Study on Synthesis of TPA-Silicalite-1 from Initially Clear Solutions of Various Base Concentrations by in Situ Calorimetry, Potentiometry, and SAXS

The synthesis process of TPA-silicalite-1 from a series of initially clear solutions (with a general formula based on mole ratios of the components x:25:480:100 TPAOH:SiO2:H2O:C2H5OH, where TPA = tetrapropylammonium, x = 3-13) was investigated using small-angle X-ray scattering (SAXS), in situ calorimetry, and in situ pH measurement. The size of the nanoparticles detected in the initially clear solutions decreases from 8.5 to 2.5 nm as x increases from 3 to 13. Crystal growth from these solutions at 95 C is first exothermic and then endothermic. The exo-endo thermal switch coincides with a jump in the solution alkalinity. With increasing x the integral heat of exothermic crystal growth decreases monotonically from -0.61 kJ\mol (per mole of Si in the mixture) at x = 4 and approaches zero at x = 12. The integral heat of endothermic crystal growth increases to approach a plateau (0.26 kJ\mol of Si) at x = 7. Crystal growth is fastest at x = 6-7 and relatively slower at x either higher than 7 or lower than 6. At x = 6-11 the zeolite particles assume similar spherical shape and size, about 100 nm in diameter. Outside this range (x < 6 or x > 11), particle size increases significantly. The percentage yield of the zeolite product (on silica basis) can be linearly correlated to x (yield % = 119.7 - 6.34x) from x = 5 to x = 11.5. Outside this linear zone the yield is below this trend at both lower and higher x.
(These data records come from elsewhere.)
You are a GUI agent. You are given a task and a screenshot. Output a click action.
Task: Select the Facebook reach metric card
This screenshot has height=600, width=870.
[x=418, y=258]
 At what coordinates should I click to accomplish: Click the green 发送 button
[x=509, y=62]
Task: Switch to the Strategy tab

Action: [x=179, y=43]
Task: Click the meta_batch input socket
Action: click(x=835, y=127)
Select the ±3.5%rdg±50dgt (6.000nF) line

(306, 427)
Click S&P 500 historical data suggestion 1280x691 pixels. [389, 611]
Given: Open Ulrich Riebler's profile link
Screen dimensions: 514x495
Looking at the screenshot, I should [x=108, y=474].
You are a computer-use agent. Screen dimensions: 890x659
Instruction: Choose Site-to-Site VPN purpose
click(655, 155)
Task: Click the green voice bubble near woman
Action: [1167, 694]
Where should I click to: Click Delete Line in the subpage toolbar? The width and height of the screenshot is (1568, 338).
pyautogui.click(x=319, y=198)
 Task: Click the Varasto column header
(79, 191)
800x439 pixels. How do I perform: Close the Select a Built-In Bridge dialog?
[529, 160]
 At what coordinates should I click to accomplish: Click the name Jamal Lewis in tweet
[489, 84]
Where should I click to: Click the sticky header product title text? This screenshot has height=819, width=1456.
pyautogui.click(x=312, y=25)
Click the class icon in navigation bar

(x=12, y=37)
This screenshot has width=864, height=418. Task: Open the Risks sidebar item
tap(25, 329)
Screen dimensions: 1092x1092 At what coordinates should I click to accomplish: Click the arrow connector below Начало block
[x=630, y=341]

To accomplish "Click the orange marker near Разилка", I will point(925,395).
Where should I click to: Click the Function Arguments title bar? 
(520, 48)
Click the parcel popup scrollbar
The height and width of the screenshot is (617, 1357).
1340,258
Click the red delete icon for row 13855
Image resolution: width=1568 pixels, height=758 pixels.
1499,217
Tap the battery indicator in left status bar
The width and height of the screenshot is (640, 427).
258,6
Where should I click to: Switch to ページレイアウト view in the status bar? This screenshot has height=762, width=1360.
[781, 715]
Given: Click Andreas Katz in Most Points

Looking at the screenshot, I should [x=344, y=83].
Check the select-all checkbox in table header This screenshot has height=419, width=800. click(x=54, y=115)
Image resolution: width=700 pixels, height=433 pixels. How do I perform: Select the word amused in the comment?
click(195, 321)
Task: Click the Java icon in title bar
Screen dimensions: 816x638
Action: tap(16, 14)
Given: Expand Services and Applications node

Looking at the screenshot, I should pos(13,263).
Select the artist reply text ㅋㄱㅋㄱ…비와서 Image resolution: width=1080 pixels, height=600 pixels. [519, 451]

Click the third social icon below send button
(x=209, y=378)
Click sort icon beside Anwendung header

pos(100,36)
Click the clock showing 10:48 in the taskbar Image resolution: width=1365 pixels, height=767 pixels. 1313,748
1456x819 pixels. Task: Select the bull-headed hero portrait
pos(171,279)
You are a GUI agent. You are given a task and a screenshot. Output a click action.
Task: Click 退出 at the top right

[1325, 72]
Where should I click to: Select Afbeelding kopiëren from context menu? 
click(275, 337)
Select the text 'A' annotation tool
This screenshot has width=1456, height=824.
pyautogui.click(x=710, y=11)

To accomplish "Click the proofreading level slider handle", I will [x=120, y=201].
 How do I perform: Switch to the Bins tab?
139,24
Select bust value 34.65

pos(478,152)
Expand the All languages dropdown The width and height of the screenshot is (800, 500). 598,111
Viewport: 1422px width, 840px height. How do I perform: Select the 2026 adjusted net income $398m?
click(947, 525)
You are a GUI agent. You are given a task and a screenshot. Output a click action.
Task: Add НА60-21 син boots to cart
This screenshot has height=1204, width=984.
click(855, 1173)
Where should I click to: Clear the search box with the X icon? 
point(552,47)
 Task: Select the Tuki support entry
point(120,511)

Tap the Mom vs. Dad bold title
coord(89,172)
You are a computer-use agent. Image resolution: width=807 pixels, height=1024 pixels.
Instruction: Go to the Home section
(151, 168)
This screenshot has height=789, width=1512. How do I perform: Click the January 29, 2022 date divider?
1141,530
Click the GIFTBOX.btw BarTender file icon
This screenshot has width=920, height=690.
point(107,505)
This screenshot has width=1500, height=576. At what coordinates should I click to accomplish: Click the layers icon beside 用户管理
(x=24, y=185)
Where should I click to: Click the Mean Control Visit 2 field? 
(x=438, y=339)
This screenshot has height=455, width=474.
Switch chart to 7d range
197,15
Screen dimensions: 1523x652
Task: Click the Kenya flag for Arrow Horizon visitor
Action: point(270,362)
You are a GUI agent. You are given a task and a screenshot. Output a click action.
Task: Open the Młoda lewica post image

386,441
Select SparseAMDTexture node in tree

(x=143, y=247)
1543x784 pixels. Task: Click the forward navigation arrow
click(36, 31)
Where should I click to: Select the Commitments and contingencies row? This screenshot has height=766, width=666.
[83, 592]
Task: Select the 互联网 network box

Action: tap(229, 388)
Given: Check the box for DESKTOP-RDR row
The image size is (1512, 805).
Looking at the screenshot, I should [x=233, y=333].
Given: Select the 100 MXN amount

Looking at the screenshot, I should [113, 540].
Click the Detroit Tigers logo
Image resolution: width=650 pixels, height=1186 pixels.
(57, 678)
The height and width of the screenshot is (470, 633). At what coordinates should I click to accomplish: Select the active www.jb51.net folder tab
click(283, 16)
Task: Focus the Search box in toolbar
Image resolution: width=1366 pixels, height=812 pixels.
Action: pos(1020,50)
The thermodynamic and kinetic aspects of the synthesis process are analyzed and discussed in terms of total surface area reduction of silicate species during crystal growth, effect of surface charge density on kinetics and mechanism of crystal growth, relationship between thermal switch and solution pH jump, and the change in enthalpy and entropy of the synthesis system.